Getting robots to think and see like humans has been a daunting task for scientists and developers. Now, new technology is helping to achieve this with numerous applications for industry and services.

In coming decades, human-like robots may be a valid part of the future, assisting in many tasks and services. Studies by the United Nations Economic Commission for Europe (UNECE) and the Japan Robot Association (JARA) indicate that robotics may indeed become a major industry worldwide. While robots can now undertake repetitive, well-defined tasks, future humanoid robots will set the stage for more advanced technology that can be integrated in industrial manipulator robots.

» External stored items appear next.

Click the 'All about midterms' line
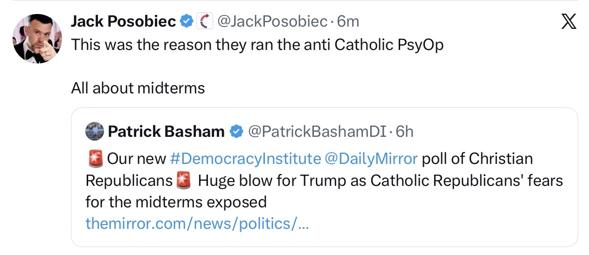Image resolution: width=589 pixels, height=255 pixels. click(138, 88)
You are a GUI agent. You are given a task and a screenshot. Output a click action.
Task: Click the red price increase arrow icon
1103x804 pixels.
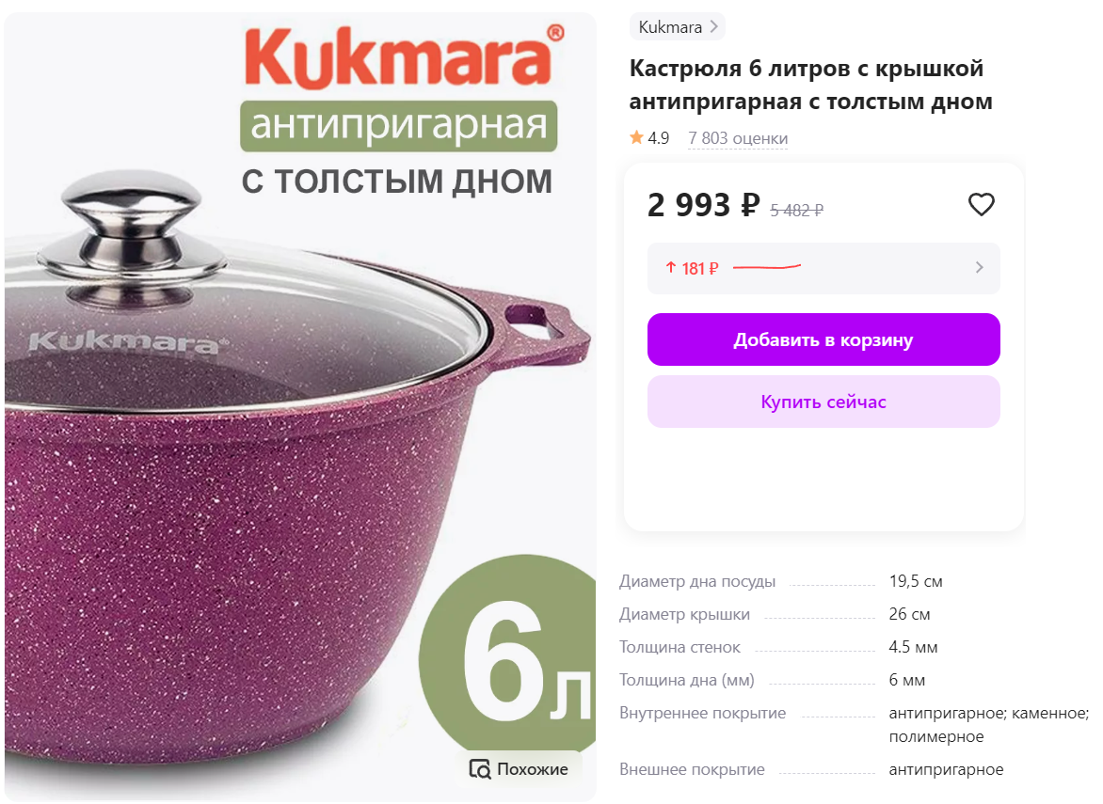670,268
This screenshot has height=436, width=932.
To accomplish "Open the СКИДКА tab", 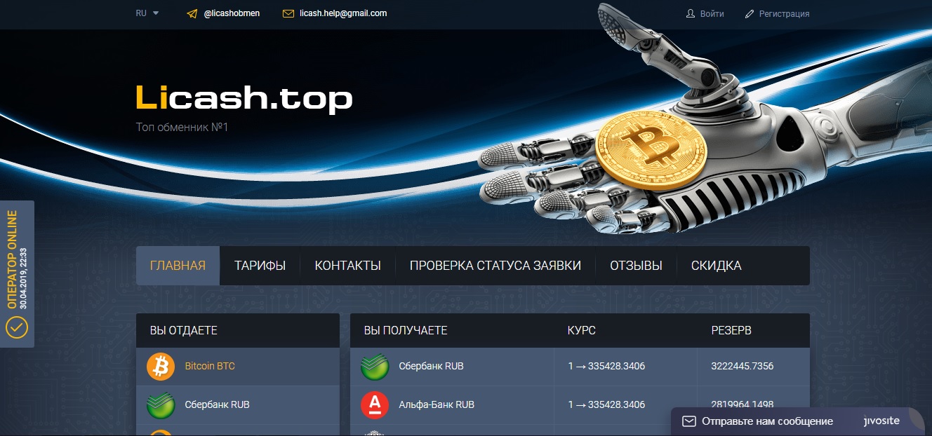I will point(716,266).
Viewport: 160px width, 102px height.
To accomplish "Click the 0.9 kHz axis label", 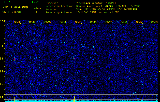I will [x=2, y=59].
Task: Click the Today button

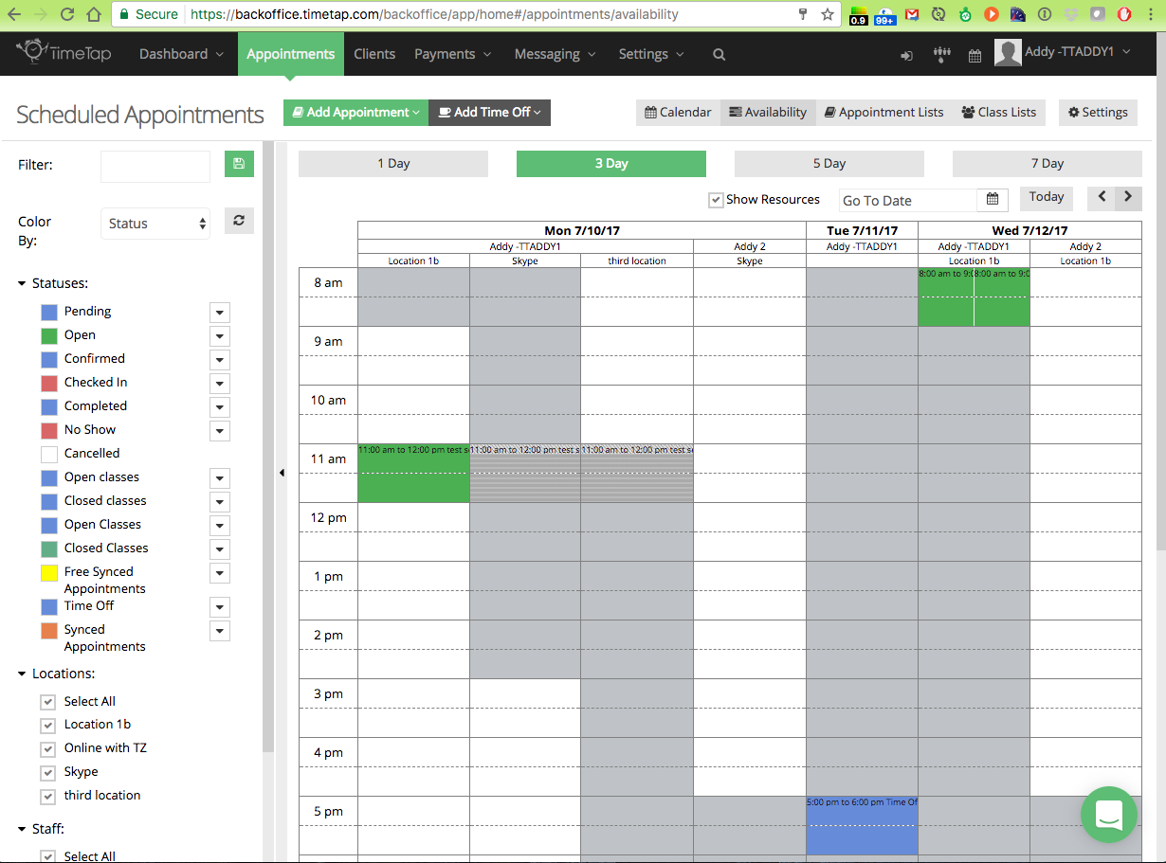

The EU-funded Flexiblerobotbehav (1) project is developing walking humanoid robots and digital humans. The project is enhancing the algorithms and laws of existing humanoid robots to obtain versatile walking behaviour. The end product must be safe enough for tasks such as manipulation, vision, teleoperation and interaction with humans. Such advances allow more autonomous robots to undertake increasingly complex interactions with less controlled environments, a concept known as service robotics. Before this technology can progress significantly, numerous complex scientific and technical problems must be addressed: actuation, sensor technology, vision, mechanical design, control theory and computer science. Already, Flexiblerobotbehav has designed a robot featuring full walking motion generation, which decides automatically when and where to make a step. It has also connected the robot’s walking motion generation directly with vision processes, orchestrating the locomotion of the robot directly from its vision of the environment. In addition, the project team has begun experimenting on interaction with humans and has proposed technology that allows the robot to decipher the locomotion of a human and even predict it one step ahead of time. With respect to complex tasks and required software, the project team has extended and upgraded the classical algorithms introduced 20 years ago for kinematic control of redundant robotic movement. These new advances allow the robot to avoid obstacles more efficiently and extremely quickly. The advances bode well for highly automated robots that hopefully a few years down the line will be able to assist us in a number of tasks, industries and services.

Coordinator: Institut national de recherche en informatique et en automatique (INRIA), France

(1) ‘Flexible behaviours for humanoid robots and digital humans’.